Media All-Stars 2003: Laura Caraccioli-Davis

Linking products to entertainment properties creates new contact points with target audience.

Long before Madison Avenue ever crossed Vine, Laura Caraccioli was helping to pave that intersection. Armed with a vast knowledge of both media and programming, she played a pioneering role in the field of entertainment marketing.

And she continues to do so. In the past year, Caraccioli, senior vp/director of SMG Entertainment, engineered a variety of campaigns that define why she was chosen as a Media All-Star in non-traditional media. Among those campaigns are two that stand out: Kellogg’s Pop Tarts’ sponsorship of American Idol’s live tour, and Lego’s introduction of its Clikits brand, targeting girls ages 6 to 11.

Caraccioli notes that SMGE helped Pop Tarts sponsor Idol’s first live national tour in 2002. But it followed so closely on the heels of the program’s freshman success—the series launched in June, the tour kicked off in October—that there was little time to carry the campaign beyond traditional meet-and-greets, radio remotes and ticket giveaways.

Anticipating Idol’s continued success earlier this year, SMGE activated the second tour’s campaign on a store level to take advantage of licensing opportunities. In conjunction with Idol’s summer tour, Kellogg introduced a line of frozen Pop Tarts with the show’s logo branded on the boxes. Caraccioli says SMGE broke new ground in merchandising the brand because many stores moved the new flavors from the snack and cereal aisles to the freezer case. Idol’s brand strength is so strong, she adds, “stores were more apt to move the flavors front and center, because consumers gravitated toward them.”

SMGE also brokered a deal with Ticketmaster through which Kellogg offered exclusive blocks of concert tickets available only via the Pop Tarts Web site. Following a successful viral marketing campaign, Caraccioli says, the initiative sold one-quarter of each venue in 40 markets nationwide.

For Kellogg, the tour was a huge success. “Our base business grew a lot on our core brands, and it helped us to launch new products,” says Scott Hamric, associate director of marketing for Kellogg. “To have that many wins associated with a partnership is outstanding.”

The second campaign Caraccioli engineered revolved around Lego’s introduction of Clikits. The toy line features click-and-play pieces in the shapes of stars, hearts, and flowers that join to create picture frames and jewelry. As a licensee of Harry Potter merchandise, which drew strong sales among young girls, Lego saw an opportunity to target that demo with other products. With two girls of her own, ages 4 and 7, who better to talk to that demo than Caraccioli?

Although the conventional approach to such a campaign might have been TV advertising, Caraccioli says “there was a smarter way to talk to girls 6 to 11.”

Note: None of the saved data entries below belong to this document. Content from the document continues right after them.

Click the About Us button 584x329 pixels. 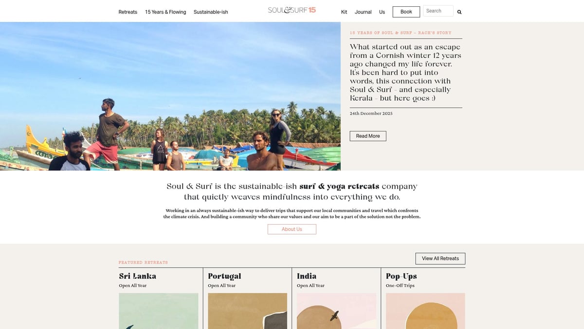(292, 229)
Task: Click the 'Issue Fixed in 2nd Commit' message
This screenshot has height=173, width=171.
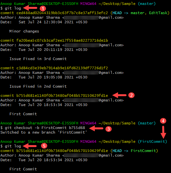Action: coord(38,86)
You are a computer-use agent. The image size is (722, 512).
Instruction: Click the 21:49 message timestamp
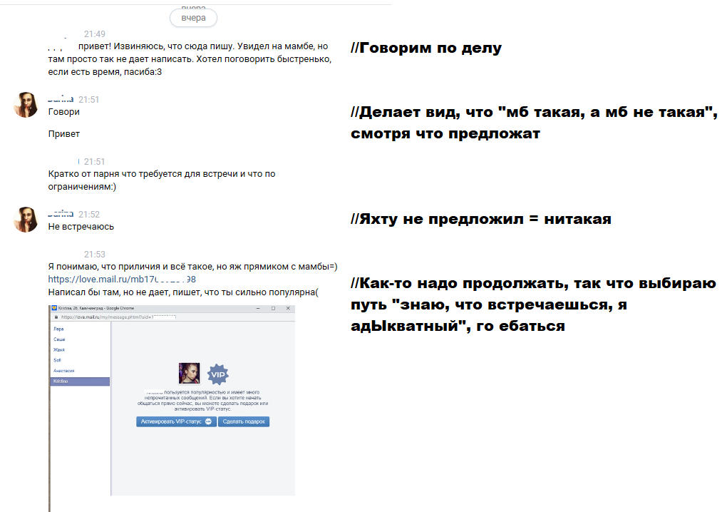tap(94, 34)
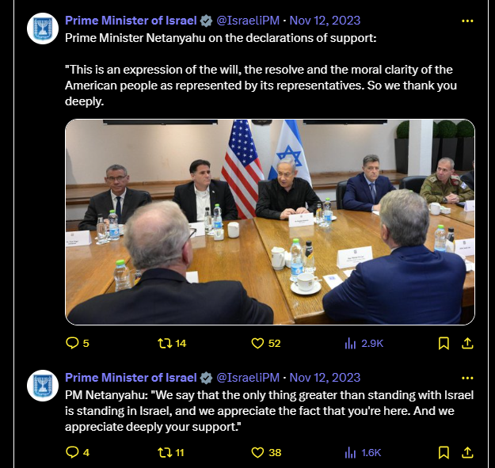Click the profile avatar of second tweet

point(43,386)
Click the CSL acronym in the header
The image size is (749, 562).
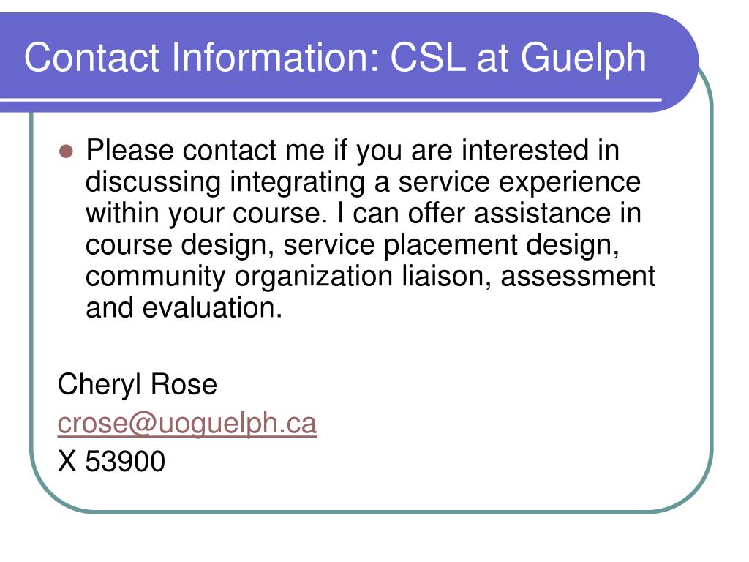pos(427,57)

She used the marketing dollars allocated for TV to partner with Sony Music and its Swedish girl-pop band Play. Masking its communication plan as a quasi-celebrity endorsement deal, Caraccioli says inserts appeared inside Play’s CDs, which drove consumers to the Clikits Web site. Play’s band members wore Clikits jewelry at events. There was even a design sweepstakes, with the first prize a concert and meet-and-greet at the winner’s school.

Clikits ads also were featured in the Limited Too’s so-called “catazine,” which had never before featured ads for other brands. Between Sony and Limited Too, Caraccioli says the campaign “created contact points with the consumer that didn’t exist before.”

For many who have watched Caraccioli’s career over the years, both the Kellogg and Lego campaigns underscore the effectiveness of her innovative approach to entertainment marketing. “In an area that’s full of hype, Laura has her feet firmly rooted in the tangible,” says Nick Brien, president of corporate business development at SMG. “For Laura, it’s not just about the big, sexy idea. It’s about ideas that work.”

Of course, Caraccioli credits her seven-member team—Kathryn Thomas, Tom Weeks, Amy Harris, Meghan Stutzman, Laura Baruch, Allison Walwyn and Angela Lopez—with much of her success.

Prior to joining SMGE—then known as Starcom Entertainment—in 1995, Caraccioli worked in program sales and content development for a number of production and syndication companies. From the outset, she says, she was drawn to children’s programming and products, an attraction that only was enhanced by the birth of her own children. And if, before they were born, she spent way too much time at Toys R Us, she jokes, “now I have an excuse.”

A.J. Frutkin is a senior editor at Mediaweek.